Our highly-anticipated water insecurity scale will be implemented in rural and urban areas worldwide, with the majority of our work taking place in Kenya, Nepal, Bangladesh, Tajikistan, Brazil, Tanzania, Ghana, and Mexico, with possible expansion to other research areas. Stay tuned for further information!
Congratulations to Dr. Elizabeth Widen and co-authors whose manuscript “Food insecurity, but not HIV-infection status, is associated with adverse changes in body composition during lactation in Ugandan women of mixed HIV status” has been published in the American Journal of Clinical Nutrition. To our knowledge, this is the first publication to examine the role of food insecurity on weight changes in HIV+ women during lactation. These exciting results from the NAPS Ugandan pregnancy cohort can be found here.
Third Coast Center for AIDS Research (CFAR) has funded our collaboration with Kenyan colleagues to travel to Evanston to begin planning our latest research venture, a rabbit and orange-fleshed sweet potato farming initiative. Stay tuned for more information about this project in upcoming months.
I had the pleasure of attending an exciting conference on water insecurity at Texas A&M. This meeting brought together some awesome scholars from a variety fields with the ultimate goal of defining, measuring, and finding solutions to water insecurity. Thank you to Wendy Jepson and TAMU Geography for making this happen!
Group photo of Texas A&M Water Workshop attendees
Congratulations to our colleagues, Clara Mollay (NM-AIST) and Esther Kalonga (AATZ) et alia for winning the poster competition at the 10th McKnight Community of Practice meeting in Lilongwe, Malawi. The poster highlighted the various activities undertaken during the first phase of this project and our baseline findings that there is high potential to benefit from this project. SNAP is starting the next phase in its implementation as farmers started to get into the next farming season.
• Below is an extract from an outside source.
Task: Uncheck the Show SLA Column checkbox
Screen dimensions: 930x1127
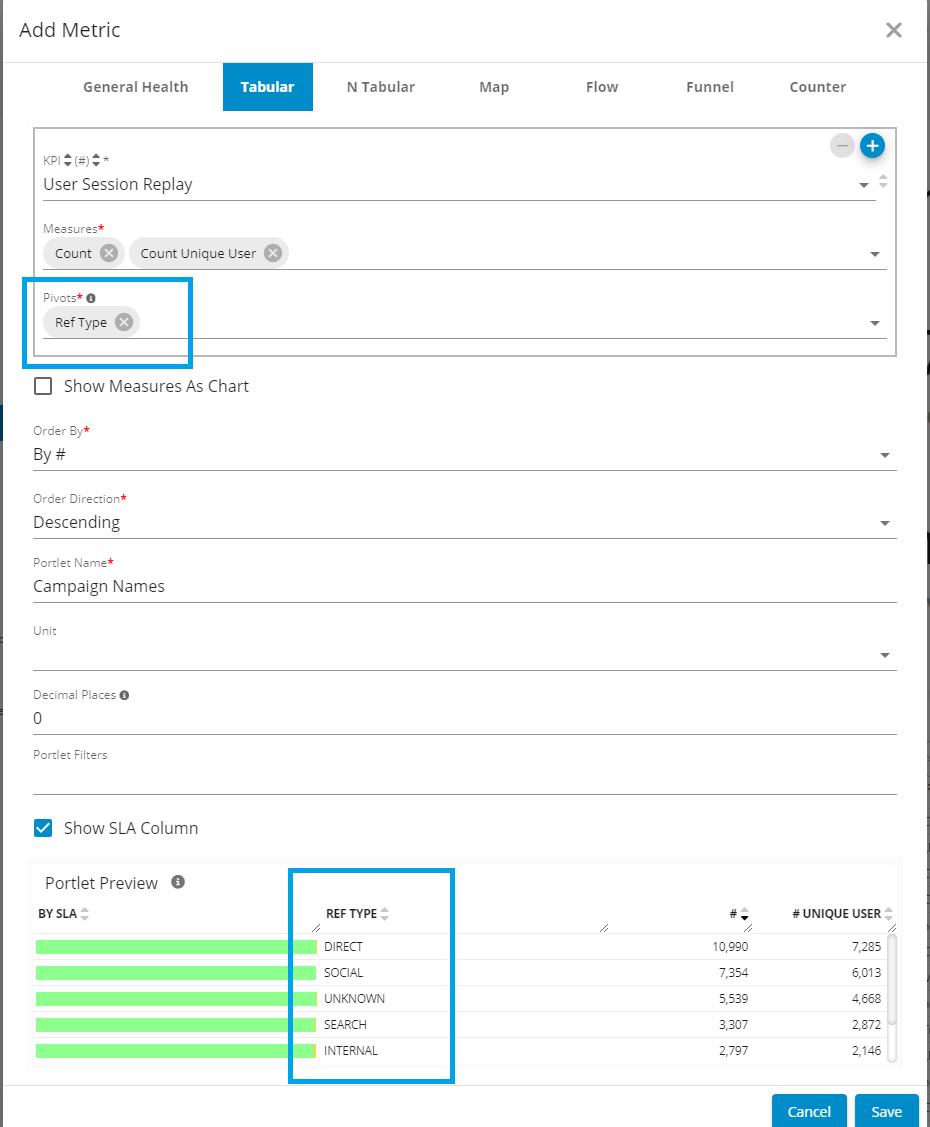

Here’s our Kenyan team at their October monthly meeting. At this meeting, study coordinators Pauline Wekesa and Shalean Collins shared the results from the Pith Moromo study with study nurses and trackers. The team is now working together to interpret and share findings with study participants. Here’s the first taste of our results from Pith Moromo!
Congratulations to Dr. Paula Pebsworth, whose abstract “Can geophagy alter the feeding ecology of non-human primates?: a systematic literature review” has been programed for an oral presentation on Tuesday, August 23 @ 4:30, at the joint meeting of the International Primatological Society and the American Society of Primatologists in Chicago. She will discuss which non-human primate species have been observed eating earth, what kinds of earth, and where on Earth they do this.
Geophagy in non-human primates is considered adaptive and a form of self-medication; however, the proximate and ultimate mechanisms remain unknown. Paula will discuss the main physiological explanations, 3 new predictions, and lay out a research agenda.